Неужели все это взаправду, счастливо думал он, как будто бы только что убежал с уроков и мог при этом уже не бояться возможного наказания. Вот я выхожу на площадь, вот прохожу мимо Казанского собора, равняю шаг, заворачиваю, спотыкаюсь, снова выравниваю шаг, обхожу рабочих, и за все это время никто не остановит меня, не закричит, не сделает так, чтобы я понял, что все это шествие, и митинг, и парад - недоразумение, пуф, мираж. Если бы ректор видел меня сейчас… но тут Иван Александрович вдруг ясно разглядел перед собой хорошо знакомое, сморщенное лицо ректора, епископа Феодора, и понял, что тот не сказал бы ему вовсе ничего резкого, а только озабоченно перекрестил его, как тяжелого больного в жару и бреду. Ректор почему-то слился в его воображении с издевательской жалостью комиссариатского врача, отчего Иван Александрович, по-прежнему шагавший по площади, почувствовал себя уязвленным, обиженным даже. Коммунизм и пролетариат - это совсем не шутки, как вам всем, господа, представляется! - захотелось сердито прокричать ему, но кричать было некому. Мы еще убедим вас, что все в мире устроено не по-вашему, и никогда по-вашему больше не будет! - ссорился он с ректором и врачом, мысленно отдаваясь участию в некотором множестве, состава которого он сам еще не знал, и даже не хотел знать в эту гневную секунду. Достаточно было и того, что он мог и хотел в нем участвовать.

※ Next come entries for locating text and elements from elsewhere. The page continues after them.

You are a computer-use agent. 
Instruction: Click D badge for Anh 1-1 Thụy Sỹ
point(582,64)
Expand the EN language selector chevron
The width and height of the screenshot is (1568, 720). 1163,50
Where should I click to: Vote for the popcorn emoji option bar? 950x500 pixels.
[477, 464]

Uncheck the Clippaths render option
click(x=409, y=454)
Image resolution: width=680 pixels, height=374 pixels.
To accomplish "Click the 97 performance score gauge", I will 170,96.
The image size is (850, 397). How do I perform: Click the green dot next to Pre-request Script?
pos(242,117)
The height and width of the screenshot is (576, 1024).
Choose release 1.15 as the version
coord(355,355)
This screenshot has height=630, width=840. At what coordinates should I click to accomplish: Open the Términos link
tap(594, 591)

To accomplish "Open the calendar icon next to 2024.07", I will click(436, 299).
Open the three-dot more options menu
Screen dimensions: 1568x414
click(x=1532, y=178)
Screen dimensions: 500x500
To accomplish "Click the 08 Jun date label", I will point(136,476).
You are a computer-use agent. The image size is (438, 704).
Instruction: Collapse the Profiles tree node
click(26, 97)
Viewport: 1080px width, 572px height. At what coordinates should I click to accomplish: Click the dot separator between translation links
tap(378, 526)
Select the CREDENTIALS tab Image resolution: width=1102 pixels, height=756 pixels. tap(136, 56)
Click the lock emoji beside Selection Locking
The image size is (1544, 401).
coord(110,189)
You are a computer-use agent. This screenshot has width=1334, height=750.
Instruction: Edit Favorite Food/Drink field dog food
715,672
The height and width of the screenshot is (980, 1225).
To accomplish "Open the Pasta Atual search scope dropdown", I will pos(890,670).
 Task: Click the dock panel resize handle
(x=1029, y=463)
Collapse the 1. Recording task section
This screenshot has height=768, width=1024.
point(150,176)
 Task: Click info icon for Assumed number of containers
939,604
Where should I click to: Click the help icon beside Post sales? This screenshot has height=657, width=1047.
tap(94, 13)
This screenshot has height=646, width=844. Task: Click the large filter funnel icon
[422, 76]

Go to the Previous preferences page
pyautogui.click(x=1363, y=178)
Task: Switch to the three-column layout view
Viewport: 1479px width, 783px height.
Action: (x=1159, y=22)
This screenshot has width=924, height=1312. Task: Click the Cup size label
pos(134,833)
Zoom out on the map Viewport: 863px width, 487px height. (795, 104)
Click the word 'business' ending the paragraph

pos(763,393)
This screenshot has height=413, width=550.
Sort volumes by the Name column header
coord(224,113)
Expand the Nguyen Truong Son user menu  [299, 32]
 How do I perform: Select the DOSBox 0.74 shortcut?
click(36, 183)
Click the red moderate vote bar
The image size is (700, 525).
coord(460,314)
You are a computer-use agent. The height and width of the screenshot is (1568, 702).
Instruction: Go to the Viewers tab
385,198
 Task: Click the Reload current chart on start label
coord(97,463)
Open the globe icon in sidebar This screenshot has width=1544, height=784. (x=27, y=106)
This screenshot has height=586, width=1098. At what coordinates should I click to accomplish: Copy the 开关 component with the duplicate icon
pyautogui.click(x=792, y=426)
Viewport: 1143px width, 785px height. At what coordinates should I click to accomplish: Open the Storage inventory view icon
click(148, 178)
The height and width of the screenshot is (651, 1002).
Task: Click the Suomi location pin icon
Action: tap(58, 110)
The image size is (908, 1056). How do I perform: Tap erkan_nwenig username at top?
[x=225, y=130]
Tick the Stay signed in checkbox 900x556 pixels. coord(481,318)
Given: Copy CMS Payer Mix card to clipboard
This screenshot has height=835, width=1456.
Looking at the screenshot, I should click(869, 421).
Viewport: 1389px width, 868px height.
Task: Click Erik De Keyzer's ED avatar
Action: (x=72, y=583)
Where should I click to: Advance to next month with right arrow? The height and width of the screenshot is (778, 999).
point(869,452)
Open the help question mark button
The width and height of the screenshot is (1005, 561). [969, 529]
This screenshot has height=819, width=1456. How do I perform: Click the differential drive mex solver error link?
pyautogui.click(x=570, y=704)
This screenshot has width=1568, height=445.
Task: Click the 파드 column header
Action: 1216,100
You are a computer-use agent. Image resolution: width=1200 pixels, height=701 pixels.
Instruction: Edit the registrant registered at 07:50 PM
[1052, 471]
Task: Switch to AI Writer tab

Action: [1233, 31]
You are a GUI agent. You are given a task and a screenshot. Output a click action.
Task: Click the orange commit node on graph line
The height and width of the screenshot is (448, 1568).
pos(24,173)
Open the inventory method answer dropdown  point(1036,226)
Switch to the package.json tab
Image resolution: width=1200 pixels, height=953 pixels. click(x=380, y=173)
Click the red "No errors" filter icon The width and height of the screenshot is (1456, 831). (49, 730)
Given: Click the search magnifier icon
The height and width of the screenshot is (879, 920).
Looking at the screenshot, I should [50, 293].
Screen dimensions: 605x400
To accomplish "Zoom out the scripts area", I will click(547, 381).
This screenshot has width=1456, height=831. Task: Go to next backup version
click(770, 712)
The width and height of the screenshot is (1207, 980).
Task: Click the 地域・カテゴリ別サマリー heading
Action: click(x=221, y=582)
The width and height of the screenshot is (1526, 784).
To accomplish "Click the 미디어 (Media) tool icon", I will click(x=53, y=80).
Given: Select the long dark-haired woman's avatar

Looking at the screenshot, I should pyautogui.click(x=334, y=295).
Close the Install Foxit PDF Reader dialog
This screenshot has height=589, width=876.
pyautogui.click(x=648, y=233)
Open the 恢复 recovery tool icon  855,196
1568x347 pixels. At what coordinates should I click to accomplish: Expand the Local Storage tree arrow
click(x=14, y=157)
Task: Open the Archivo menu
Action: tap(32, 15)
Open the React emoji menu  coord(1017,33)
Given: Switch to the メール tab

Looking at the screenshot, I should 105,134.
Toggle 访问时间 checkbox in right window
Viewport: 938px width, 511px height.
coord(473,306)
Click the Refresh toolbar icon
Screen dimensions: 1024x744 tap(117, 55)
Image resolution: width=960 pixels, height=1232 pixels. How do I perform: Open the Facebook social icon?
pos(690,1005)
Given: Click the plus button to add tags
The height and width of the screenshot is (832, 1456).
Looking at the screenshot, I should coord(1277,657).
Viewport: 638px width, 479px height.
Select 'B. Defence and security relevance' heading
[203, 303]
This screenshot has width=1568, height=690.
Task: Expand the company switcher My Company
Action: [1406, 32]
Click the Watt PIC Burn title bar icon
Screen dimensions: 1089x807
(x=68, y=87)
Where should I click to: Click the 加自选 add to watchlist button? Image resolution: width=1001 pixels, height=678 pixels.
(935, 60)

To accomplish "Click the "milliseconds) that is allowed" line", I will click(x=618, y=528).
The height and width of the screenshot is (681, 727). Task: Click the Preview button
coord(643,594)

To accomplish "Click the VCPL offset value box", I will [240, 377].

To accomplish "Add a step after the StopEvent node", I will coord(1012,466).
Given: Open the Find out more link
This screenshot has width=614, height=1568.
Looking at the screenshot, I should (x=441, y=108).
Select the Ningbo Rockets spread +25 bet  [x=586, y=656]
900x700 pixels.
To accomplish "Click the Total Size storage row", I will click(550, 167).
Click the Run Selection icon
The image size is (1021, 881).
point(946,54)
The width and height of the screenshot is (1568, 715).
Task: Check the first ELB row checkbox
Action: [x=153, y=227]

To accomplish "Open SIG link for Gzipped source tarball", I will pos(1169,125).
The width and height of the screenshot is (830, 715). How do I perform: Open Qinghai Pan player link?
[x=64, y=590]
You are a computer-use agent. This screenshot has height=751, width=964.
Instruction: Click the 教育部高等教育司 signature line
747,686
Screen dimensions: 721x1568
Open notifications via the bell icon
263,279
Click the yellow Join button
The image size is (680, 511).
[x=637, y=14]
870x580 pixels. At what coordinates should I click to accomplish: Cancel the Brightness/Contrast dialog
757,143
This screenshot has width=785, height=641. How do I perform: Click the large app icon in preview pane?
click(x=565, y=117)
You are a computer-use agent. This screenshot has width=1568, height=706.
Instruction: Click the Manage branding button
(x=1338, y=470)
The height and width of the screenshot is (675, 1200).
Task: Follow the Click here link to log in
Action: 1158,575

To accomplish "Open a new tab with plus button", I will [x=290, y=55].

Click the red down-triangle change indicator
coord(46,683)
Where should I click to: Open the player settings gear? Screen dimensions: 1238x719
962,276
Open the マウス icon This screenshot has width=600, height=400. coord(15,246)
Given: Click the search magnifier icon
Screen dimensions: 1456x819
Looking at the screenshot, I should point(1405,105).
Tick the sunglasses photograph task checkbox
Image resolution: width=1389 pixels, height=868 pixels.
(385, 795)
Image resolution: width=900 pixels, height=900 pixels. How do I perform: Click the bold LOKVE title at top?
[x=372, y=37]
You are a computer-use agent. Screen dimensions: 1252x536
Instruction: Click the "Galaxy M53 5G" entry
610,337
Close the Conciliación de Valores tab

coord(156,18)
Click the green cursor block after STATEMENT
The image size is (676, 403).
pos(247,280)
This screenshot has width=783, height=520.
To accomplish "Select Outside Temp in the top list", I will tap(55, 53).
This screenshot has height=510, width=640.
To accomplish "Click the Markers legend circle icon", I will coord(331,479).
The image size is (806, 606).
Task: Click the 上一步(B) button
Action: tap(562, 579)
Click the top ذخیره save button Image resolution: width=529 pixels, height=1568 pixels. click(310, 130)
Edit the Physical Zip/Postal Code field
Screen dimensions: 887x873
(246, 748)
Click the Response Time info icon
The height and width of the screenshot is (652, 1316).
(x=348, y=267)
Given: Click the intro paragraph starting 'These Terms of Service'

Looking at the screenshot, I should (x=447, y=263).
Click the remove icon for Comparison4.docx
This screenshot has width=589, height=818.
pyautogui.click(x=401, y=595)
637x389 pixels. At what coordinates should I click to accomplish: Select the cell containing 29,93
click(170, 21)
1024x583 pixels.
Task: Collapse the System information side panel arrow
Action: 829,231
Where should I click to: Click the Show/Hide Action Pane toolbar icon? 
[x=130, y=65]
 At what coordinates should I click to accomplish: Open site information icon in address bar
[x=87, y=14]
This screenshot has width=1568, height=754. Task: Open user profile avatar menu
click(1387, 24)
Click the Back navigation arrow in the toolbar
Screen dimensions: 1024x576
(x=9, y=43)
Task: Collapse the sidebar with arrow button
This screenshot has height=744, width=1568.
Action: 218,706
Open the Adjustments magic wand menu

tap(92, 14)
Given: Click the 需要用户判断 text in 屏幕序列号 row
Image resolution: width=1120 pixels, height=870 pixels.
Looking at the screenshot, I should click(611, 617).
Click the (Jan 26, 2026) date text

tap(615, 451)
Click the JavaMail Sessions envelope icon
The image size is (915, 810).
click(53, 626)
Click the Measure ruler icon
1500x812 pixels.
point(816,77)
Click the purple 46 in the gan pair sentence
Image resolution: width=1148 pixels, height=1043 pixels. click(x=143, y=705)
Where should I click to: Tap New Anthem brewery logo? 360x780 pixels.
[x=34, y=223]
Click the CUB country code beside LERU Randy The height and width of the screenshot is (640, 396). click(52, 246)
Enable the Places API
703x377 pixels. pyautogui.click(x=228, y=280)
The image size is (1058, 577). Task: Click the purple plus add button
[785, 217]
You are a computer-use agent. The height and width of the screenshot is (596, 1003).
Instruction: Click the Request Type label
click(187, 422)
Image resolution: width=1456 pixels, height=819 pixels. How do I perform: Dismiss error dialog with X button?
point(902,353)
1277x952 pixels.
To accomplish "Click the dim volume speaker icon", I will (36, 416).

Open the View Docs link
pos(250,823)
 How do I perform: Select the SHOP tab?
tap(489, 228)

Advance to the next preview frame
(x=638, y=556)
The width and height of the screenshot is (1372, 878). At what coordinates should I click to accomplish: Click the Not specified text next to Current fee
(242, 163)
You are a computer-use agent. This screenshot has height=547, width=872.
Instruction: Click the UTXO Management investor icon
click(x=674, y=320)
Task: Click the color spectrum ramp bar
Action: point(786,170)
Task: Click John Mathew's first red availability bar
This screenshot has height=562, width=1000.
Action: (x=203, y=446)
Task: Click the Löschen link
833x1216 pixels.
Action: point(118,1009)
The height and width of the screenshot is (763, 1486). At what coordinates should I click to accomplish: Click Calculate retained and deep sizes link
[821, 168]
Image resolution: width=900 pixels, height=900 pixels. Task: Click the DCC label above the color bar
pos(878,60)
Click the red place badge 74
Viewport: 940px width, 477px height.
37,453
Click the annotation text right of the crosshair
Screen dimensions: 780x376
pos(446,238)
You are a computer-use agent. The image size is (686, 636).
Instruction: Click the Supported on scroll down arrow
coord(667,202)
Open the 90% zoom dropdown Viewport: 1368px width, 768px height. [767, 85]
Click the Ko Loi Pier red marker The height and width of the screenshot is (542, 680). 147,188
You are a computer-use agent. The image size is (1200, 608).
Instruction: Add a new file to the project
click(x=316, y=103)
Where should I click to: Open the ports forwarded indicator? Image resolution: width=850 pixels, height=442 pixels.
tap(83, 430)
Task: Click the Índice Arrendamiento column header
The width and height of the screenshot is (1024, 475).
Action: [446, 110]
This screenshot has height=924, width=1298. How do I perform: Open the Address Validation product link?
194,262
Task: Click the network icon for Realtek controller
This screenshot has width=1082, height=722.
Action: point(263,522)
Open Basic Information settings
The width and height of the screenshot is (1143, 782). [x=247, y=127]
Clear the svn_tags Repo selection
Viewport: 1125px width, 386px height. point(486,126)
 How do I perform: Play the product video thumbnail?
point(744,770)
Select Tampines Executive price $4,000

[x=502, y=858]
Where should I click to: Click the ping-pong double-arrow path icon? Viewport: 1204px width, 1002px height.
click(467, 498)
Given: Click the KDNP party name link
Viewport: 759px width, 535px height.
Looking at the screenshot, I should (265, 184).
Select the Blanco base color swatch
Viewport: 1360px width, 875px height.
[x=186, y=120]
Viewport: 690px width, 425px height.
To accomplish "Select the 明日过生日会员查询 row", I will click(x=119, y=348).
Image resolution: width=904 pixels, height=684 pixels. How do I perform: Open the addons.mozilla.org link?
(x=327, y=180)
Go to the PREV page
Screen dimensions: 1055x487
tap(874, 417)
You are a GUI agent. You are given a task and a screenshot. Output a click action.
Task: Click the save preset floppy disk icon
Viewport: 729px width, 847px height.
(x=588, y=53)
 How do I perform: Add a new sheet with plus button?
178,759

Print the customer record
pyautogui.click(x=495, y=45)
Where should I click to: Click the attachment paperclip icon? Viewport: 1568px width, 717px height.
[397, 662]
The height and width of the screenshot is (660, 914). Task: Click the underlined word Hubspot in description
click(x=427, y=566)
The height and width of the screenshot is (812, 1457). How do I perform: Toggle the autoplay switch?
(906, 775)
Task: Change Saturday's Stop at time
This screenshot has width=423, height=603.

Гидра мировой буржуазии, нарисованная из кружков, ромбов и прямоугольников на большом деревянном щите, смотрела на Ивана Александровича ласково и даже как-то утешительно. Пока он злился, пошел дождь, но такой же смирный, уютный, как и ветер до этого. Но теперь его уже ничто не радовало.
Мы вам еще покажем, снова начал он шипеть про себя - и тут его отвлекли прерывистые, но все же очень резкие звуки, как будто что-то рвалось и портилось где-то совсем рядом. Он остановился и обернулся.
В двадцати шагах от него была Никольская башня в окружении низеньких часовенок, снизу вся разбитая от артиллерийских обстрелов. Над ее воротами вывешено было большое красное знамя, кажется, посвященное мировому Интернационалу. Теперь, на глазах у Ивана Александровича, оно разрывалось и слетало вниз - точнее, отдельные его части ровными, как в мастерской отрезанными кусками плавно опускались и падали к ногам задравшего голову часового. За знаменем оказался образ Николая Угодника, с разбитым пулями крестом и отчетливо видным мечом, в окружении двух ангелов, почтительно державших пальмовые ветви.
Пальмовая ветвь обыкновенно служит символом мученичества, как-то само пришло в голову обьяснение, много раз слышанное в училище.
Ангелы, основательно поврежденные пальбой, и, вследствие разнообразных огнестрельных следов уже не похожие между собой, любовно смотрели на Святителя Николая, смотрели, аккуратно сжимая свою ношу, но, казалось, совершенно не замечали друг друга. Им, соседствовавшим так близко, не было друг до друга никакого дела - они были всецело поглощены созерцанием святого.
А он, подняв меч, смотрел прямо на Ивана Александровича. Во взгляде его, вполне открывшемся, когда предпоследний кусок ткани спустился на землю, можно было прочесть и воинственность, и огорчение, и суровую решимость открыть какую-то новую, невыносимую правду, но Иван Александрович, не ожидавший такого столкновения именно здесь, именно сегодня, увидел в нем нечто мгновенно его успокоившее, примирившее, изгнавшее прочь его прежнее раздражение.
Ему показалось, что все его неловкое, лишнее прошлое, в одну минуту оказавшееся перед ним на покалеченной башне, на него уже не сердится, и не осуждает, но лишь тихо следует за ним.
Даже сейчас я как-нибудь останусь с тобой, словно бы шепнул ему образ, выглянувший из-под знамени.
И та мучительная дистанция между озабоченным, грустным ректором, который даже теперь наверняка любил и молча перекрестил бы его, и этими галдящими вокруг него гужоновцами и бромлеевцами, один из которых, тощий, растрепанный, вдруг замахал флагом, на котором было выведено «Одолеем чуму империализма и капитала!» и, мелко семеня, побежал к Минину и Пожарскому, под ногами у которых начинался митинг, - теперь эта дистанция разом пропала. Злости больше не было. Весь его жар, все болезненное волнение - исчезло.